DOCUMENT SECTION »
The market is clearly worried about the Federal Reserve's plan later this year to begin reducing its balance sheet, which has ballooned to $9 trillion in assets. Since the Great Recession, the Fed has used a mechanism known as quantitative easing (QE), wherein it buys U.S. Treasury bills and mortgage-backed securities (MBS) from the open market to effectively pump money into and aid the economy in recessionary times.
QE is generally seen as supportive of the stock market because it is meant to keep the yields on safer long-term assets like U.S. Treasury bills, MBS, and various depository accounts lower, which leads investors into riskier assets like stocks.
But now, with the Fed ready to pull liquidity out of the economy in a process known as quantitative tightening (QT), investors are worried about the market, which is part of the reason there has been such a sell-off over the past six months.
Interestingly, though, QE has created some problems for JPMorgan Chase (JPM -0.96%). So, in theory, could QT help the country's largest bank? Let's take a look.
Easing a key regulatory capital requirement
QE has, in part, contributed to deposits flooding the banking system since the pandemic started. Check the balance sheet of pretty much any bank, and you'll see that deposits are elevated. This can especially be seen at JPMorgan Chase.
Total assets at JPMorgan Chase have ballooned from around $3.1 trillion in March of 2020 to close to $4 trillion now. Much of that increase is due to the rise in deposits, which have shot up from roughly $1.6 trillion to close to $2.6 trillion in the same time period. Normally, responsible asset growth is viewed as a good thing, as is growth in deposits, which are one of the most important characteristics of a bank stock.
But the growing balance sheet has created an issue with one of the many regulatory capital requirements JPMorgan Chase must abide by -- the supplementary leverage ratio (SLR), which is a measure of a bank's core capital expressed as a percentage of its total assets. Large banks like JPMorgan Chase must maintain an SLR above 5% or potentially be subject to limits on their capital returns to shareholders.
At the end of the first quarter of this year, JPMorgan Chase's SLR was 5.2%. As the balance sheet gets bigger, so does the denominator in the SLR ratio. Banks had been getting relief on the SLR through an exemption early on in the pandemic, but in early 2021, regulators let the exemption expire, which led to a big drop in the SLR between the first and second quarters of 2021.
On the bank's recent earnings call, JPMorgan Chase CFO Jeremy Barnum noted that because the bank's balance sheet is so large now, 5.2% is actually a more decent buffer over the 5% threshold than some would think. He also said the bank has other levers it can pull to address the issue and that even if the bank were to dip below a 5% SLR, JPMorgan could still return a good amount of capital to shareholders.
In tandem with its recent earnings results, JPMorgan Chase announced that its board of directors had authorized another $30 billion stock buyback plan.
Because QE has contributed to deposit growth in the banking system, QT may very well pull some of the deposits out, thereby reducing the bank's total assets and increasing its SLR to a number that management no longer has to worry about.
Isn't losing deposits bad?
There aren't too many times you will hear about banks having too many deposits -- normally, that's what you want. But some of these big banks like JPMorgan simply have more deposits than they know what to do with. Of its nearly $2.6 trillion of deposits, only about $1.1 trillion are deployed into loans.
So, if QT does, in fact, remove some deposits from the banking system, JPMorgan will, over time, see its SLR rise. However, excess liquidity could end up draining slowly, so it won't necessarily happen overnight.

SOURCE DATA »
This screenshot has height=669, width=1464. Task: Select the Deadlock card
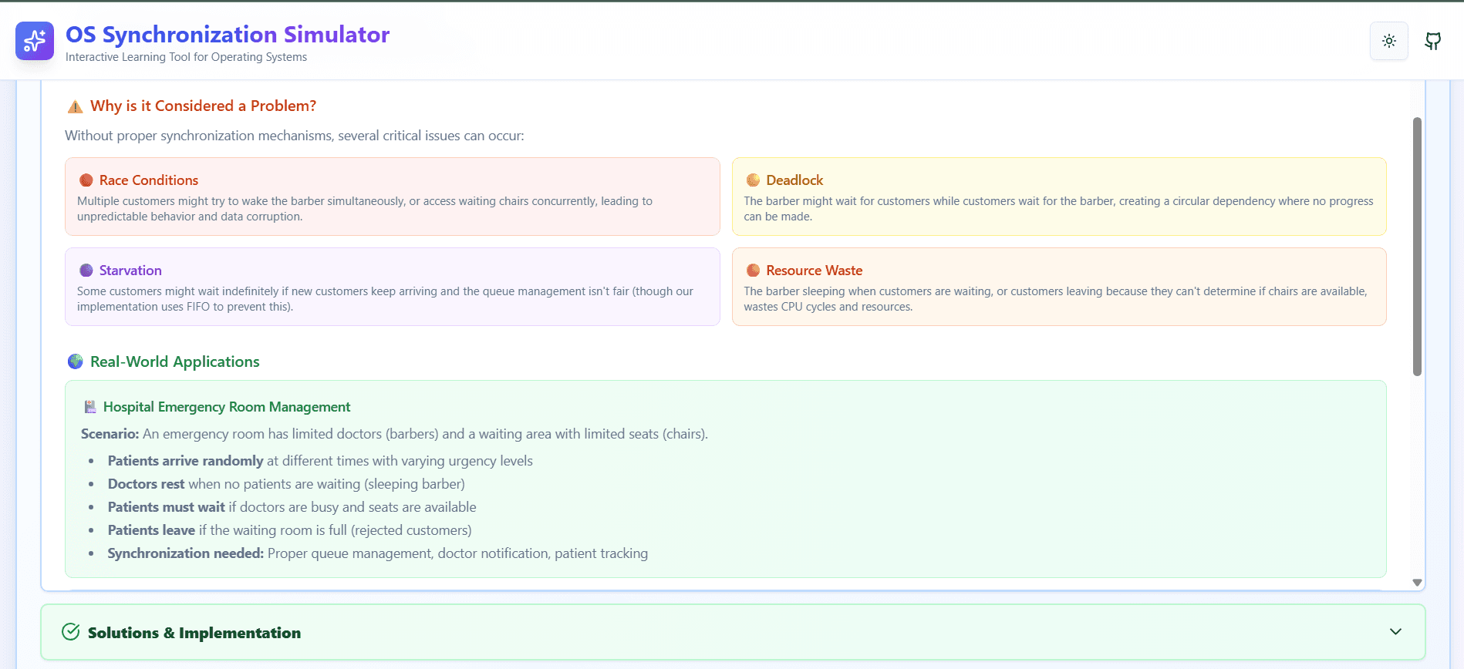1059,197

--

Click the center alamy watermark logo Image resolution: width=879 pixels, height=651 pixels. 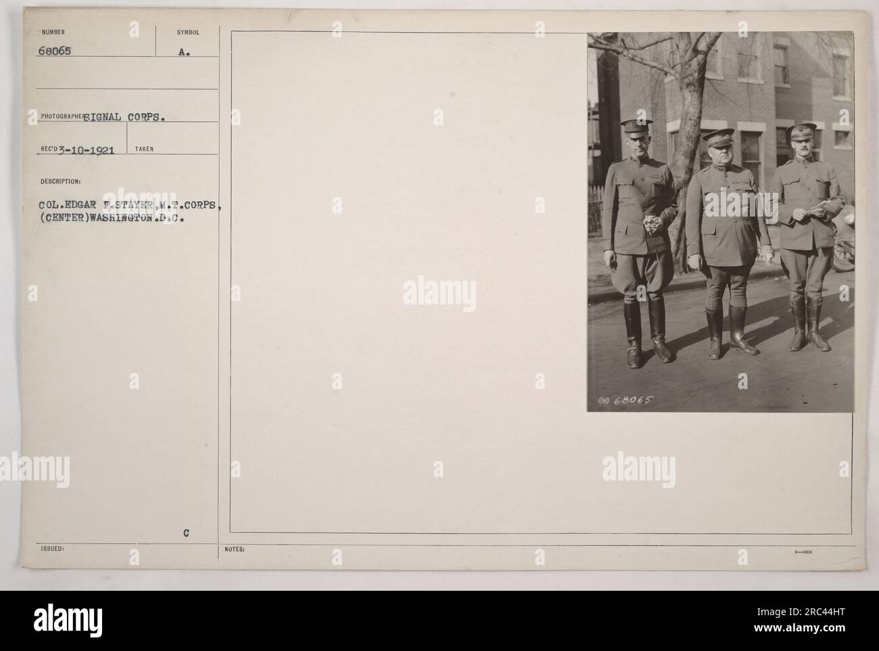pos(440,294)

PROBLEM » From the article on the Fed's balance sheet and JPMorgan Chase, reproduce the passage from "So, if QT does, in" up to and including "necessarily happen overnight.". These entries play no part in the work.

SOLUTION TO THIS EXERCISE »
So, if QT does, in fact, remove some deposits from the banking system, JPMorgan will, over time, see its SLR rise. However, excess liquidity could end up draining slowly, so it won't necessarily happen overnight.